Direction: Rewrite the rows in the stretch from "This screenshot has height=490, width=600." through "Action: pyautogui.click(x=577, y=64)", changing "green" to "gray" and keeping everything else the same. Leave the pictures out.

═════ Data provided

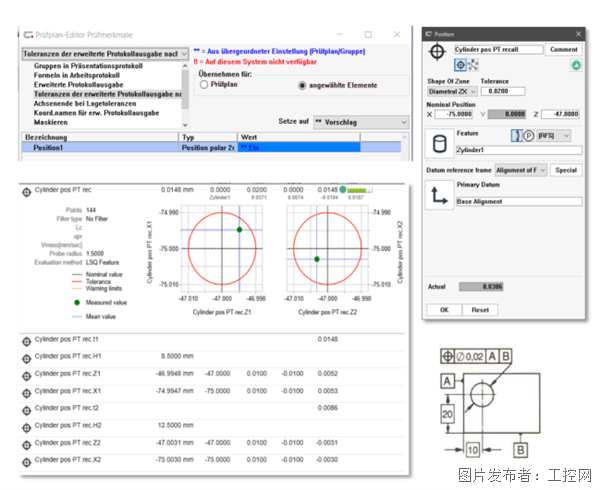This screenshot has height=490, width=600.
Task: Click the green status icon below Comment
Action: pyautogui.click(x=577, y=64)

══════════
═════ Data provided

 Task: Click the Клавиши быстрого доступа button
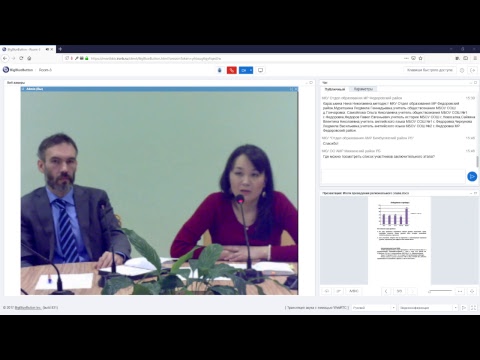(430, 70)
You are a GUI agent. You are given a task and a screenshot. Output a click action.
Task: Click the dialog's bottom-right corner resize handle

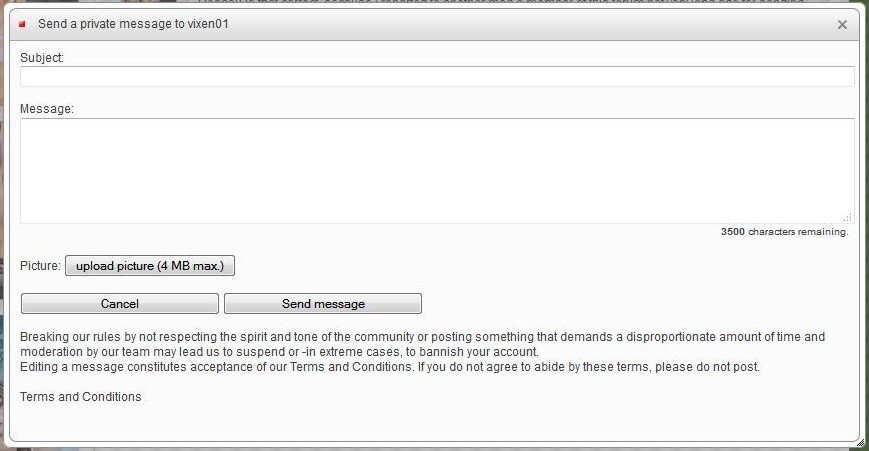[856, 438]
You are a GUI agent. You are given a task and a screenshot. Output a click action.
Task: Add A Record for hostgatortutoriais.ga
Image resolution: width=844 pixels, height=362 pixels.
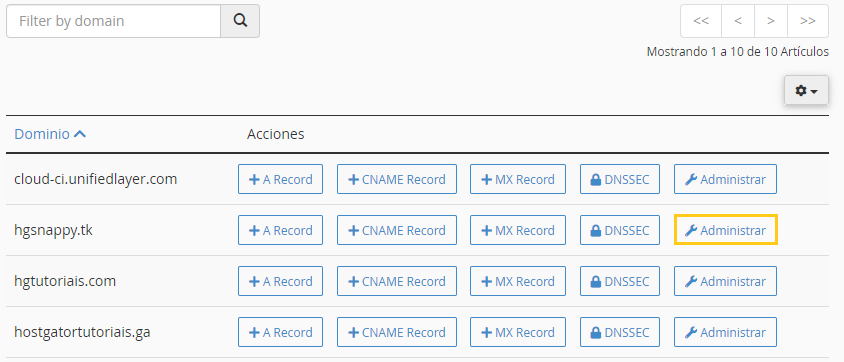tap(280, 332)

══════════
═════ Data provided

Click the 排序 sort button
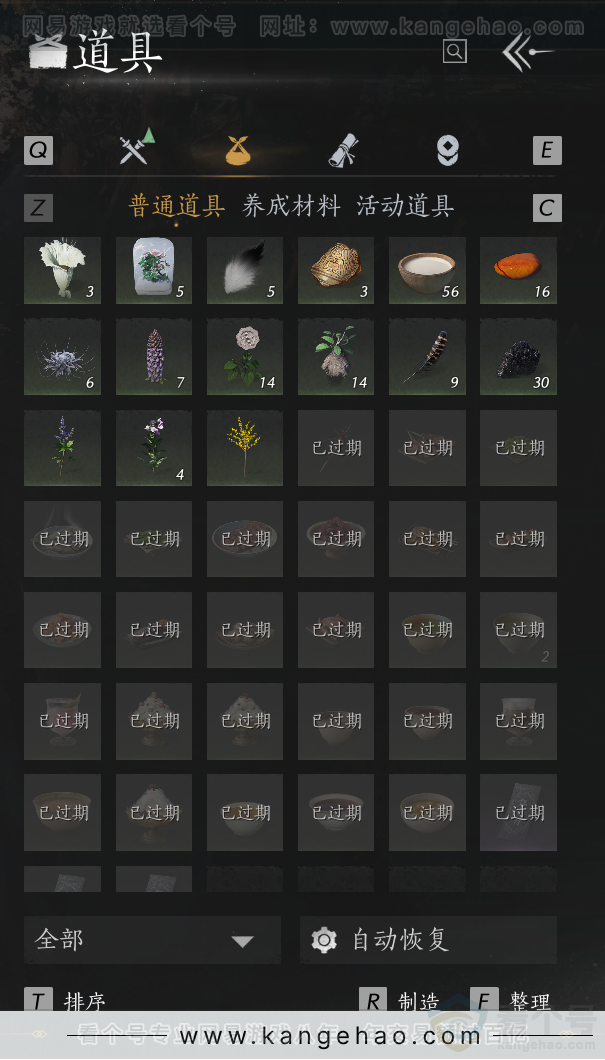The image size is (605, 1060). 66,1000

══════════

Task response:
This screenshot has height=490, width=600.
Task: Click the gray status icon below Comment
Action: pyautogui.click(x=577, y=64)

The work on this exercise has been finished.